What this task involves:
Whatever appears in the records should be given again exactly, down to the last mark.

Given entries:
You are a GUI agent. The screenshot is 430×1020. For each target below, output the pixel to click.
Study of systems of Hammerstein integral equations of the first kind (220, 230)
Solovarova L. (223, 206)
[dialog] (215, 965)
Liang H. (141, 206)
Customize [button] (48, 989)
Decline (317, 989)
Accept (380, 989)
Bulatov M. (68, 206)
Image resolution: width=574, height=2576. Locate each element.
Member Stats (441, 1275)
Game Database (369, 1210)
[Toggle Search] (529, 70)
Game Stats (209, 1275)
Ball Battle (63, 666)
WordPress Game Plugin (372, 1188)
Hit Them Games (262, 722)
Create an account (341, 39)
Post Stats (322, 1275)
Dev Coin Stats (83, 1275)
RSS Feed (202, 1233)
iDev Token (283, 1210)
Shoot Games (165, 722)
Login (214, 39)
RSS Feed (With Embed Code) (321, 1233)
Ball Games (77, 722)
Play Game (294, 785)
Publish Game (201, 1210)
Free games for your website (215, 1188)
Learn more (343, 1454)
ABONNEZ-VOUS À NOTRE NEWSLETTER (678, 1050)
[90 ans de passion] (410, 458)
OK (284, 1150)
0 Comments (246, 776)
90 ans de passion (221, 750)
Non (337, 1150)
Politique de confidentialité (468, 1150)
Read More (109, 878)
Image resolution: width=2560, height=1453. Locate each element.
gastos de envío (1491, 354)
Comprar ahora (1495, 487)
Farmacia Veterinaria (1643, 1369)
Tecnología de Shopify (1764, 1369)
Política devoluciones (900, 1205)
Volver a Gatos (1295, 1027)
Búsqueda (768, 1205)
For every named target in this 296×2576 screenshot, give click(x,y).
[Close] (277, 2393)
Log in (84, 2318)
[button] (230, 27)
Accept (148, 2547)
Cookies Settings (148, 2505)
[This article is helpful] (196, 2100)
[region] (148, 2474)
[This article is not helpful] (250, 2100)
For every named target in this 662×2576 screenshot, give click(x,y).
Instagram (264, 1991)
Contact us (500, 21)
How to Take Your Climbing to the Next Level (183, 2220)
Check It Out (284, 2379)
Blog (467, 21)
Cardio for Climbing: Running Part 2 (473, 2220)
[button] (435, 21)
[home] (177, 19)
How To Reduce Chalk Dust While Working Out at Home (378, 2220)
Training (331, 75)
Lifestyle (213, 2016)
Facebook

Expected answer:
You are a GUI agent. The screenshot is 430×1020. For each target below, output the pixel to click.
Study of systems of Hammerstein integral equations of the first kind (220, 230)
Solovarova L. (223, 206)
[dialog] (215, 965)
Liang H. (141, 206)
Customize [button] (48, 989)
Decline (317, 989)
Accept (380, 989)
Bulatov M. (68, 206)
Image resolution: width=574, height=2576. Locate each element.
Member Stats (441, 1275)
Game Database (369, 1210)
[Toggle Search] (529, 70)
Game Stats (209, 1275)
Ball Battle (63, 666)
WordPress Game Plugin (372, 1188)
Hit Them Games (262, 722)
Create an account (341, 39)
Post Stats (322, 1275)
Dev Coin Stats (83, 1275)
RSS Feed (202, 1233)
iDev Token (283, 1210)
Shoot Games (165, 722)
Login (214, 39)
RSS Feed (With Embed Code) (321, 1233)
Ball Games (77, 722)
Play Game (294, 785)
Publish Game (201, 1210)
Free games for your website (215, 1188)
Learn more (343, 1454)
ABONNEZ-VOUS À NOTRE NEWSLETTER (678, 1050)
[90 ans de passion] (410, 458)
OK (284, 1150)
0 Comments (246, 776)
90 ans de passion (221, 750)
Non (337, 1150)
Politique de confidentialité (468, 1150)
Read More (109, 878)
Image resolution: width=2560, height=1453. Locate each element.
gastos de envío (1491, 354)
Comprar ahora (1495, 487)
Farmacia Veterinaria (1643, 1369)
Tecnología de Shopify (1764, 1369)
Política devoluciones (900, 1205)
Volver a Gatos (1295, 1027)
Búsqueda (768, 1205)
For every named target in this 296×2576 screenshot, give click(x,y).
[Close] (277, 2393)
Log in (84, 2318)
[button] (230, 27)
Accept (148, 2547)
Cookies Settings (148, 2505)
[This article is helpful] (196, 2100)
[region] (148, 2474)
[This article is not helpful] (250, 2100)
For every named target in this 662×2576 screenshot, give click(x,y).
Instagram (264, 1991)
Contact us (500, 21)
How to Take Your Climbing to the Next Level (183, 2220)
Check It Out (284, 2379)
Blog (467, 21)
Cardio for Climbing: Running Part 2 (473, 2220)
[button] (435, 21)
[home] (177, 19)
How To Reduce Chalk Dust While Working Out at Home (378, 2220)
Training (331, 75)
Lifestyle (213, 2016)
Facebook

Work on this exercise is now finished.